No vamos a entrar en la tragedia que encarna el convencimiento popular que justifica y admite y termina promoviendo cualquier acto de corrupción: “que robe y deje robar”, “rouba mas faz”, que es la contra cara del asunto, esto es, la la pérdida de la vergüenza en tanto colectivo, justificando —muchas veces ideológicamente— el voto ciudadano. No este análisis va dirigido al político cuestionado.
Los últimos meses han sido abundantes en ejemplos de estos últimos políticos así como de que sí existen algunas diferencias entre nuestro país y el resto del mundo en lo que hace no ya a la reacción de la ciudadanía respecto a los casos que anotamos, sino en lo que tiene que ver con la reacción del señalado o acusado.
La negativa, o la contra acusación han estado a la orden del día en estos últimos tiempos. Es decir, aquellos a quienes se le ha descubierto algún acto que compromete la transparencia de sus gestión o la comisión de un delito han optado siempre por echar mano al tornillo o al adhesivo. Y hasta los que acabaron renunciando lo han hecho luego de un recorrido por el espectro político para saber si se quedaban o si, definitivamente, les habían “soltado la mano”.
Claramente, no es cuestión de Partidos, ni, dentro de estos, de sectores. Sin temor a equivocarnos podríamos afirmar que el acto reflejo ha pasado por tópicos como “no tengo nada que esconder”, “mi conducta se adecuó a la ley”, “actué dentro de mis prerrogativas” y otras frases de ese tenor. Lo más gracioso, si no fuera tragicómico, es que pocos, los menos, o ninguno, han negado a rajatabla su accionar. Y aquí está el nudo del asunto.
Porque el nudo del asunto es que los políticos, así como no tienen que robar o dejar robar, o no tienen que robar para hacer, están llamados a intervenir en la cosa pública, y esta exige un grado más alto que la mera adecuación a la norma, la acción dentro de las prerrogativa o la ausencia de delito. La cosa pública implica la ética que deseamos ver en nuestros progenitores, perfectos a nuestros ojos y los ojos del mundo, justos, transparentes. Que no den lugar a reproche de algún tipo.

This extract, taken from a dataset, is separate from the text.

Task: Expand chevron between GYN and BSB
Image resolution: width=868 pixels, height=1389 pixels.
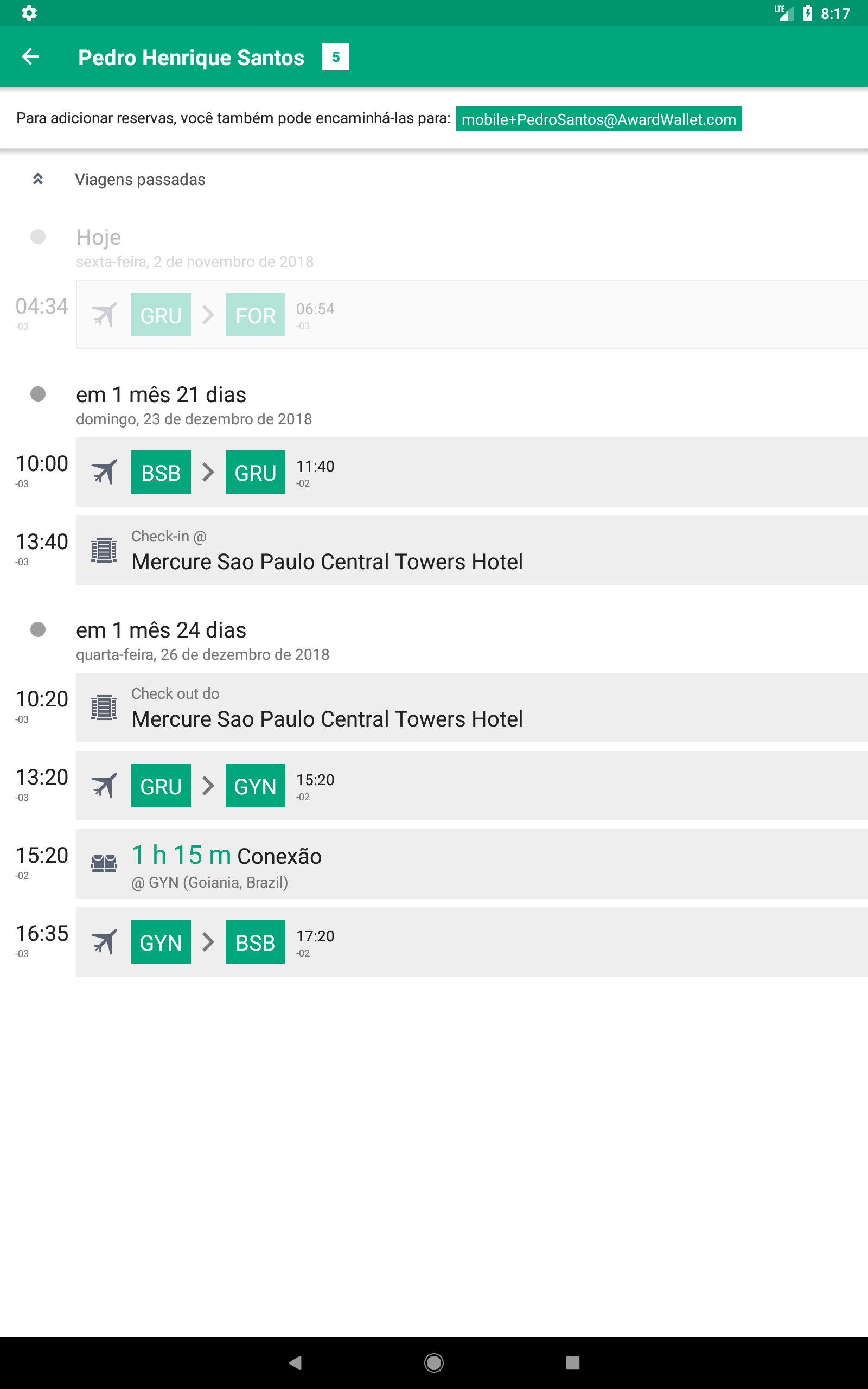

La naturaleza humana es imperfecta, somos vulnerables y débiles, lo sabemos. Por eso en tanto personas hasta podríamos perdonar y conmiserarnos de quien sucumbe. Pero lo último necesita un paso previo de la otra parte: su renuncia inmediata, en horas, como hay tantos ejemplos en sociedades que tienen una sensibilidad más alta que la nuestra para que el deber ser sea.
Que una cosa es actuar para adecuarse a la norma y otra es que la moral nos diga cuándo no debemos actuar. Es que la mujer del Cesar no sólo ha de serlo, sino parecerlo. Y el Cesar parecerlo y serlo.
Nos ahorraríamos algunos espectáculos lamentables que, en definitiva, terminan coadyuvando a la pauperización cultural de nuestra sociedad.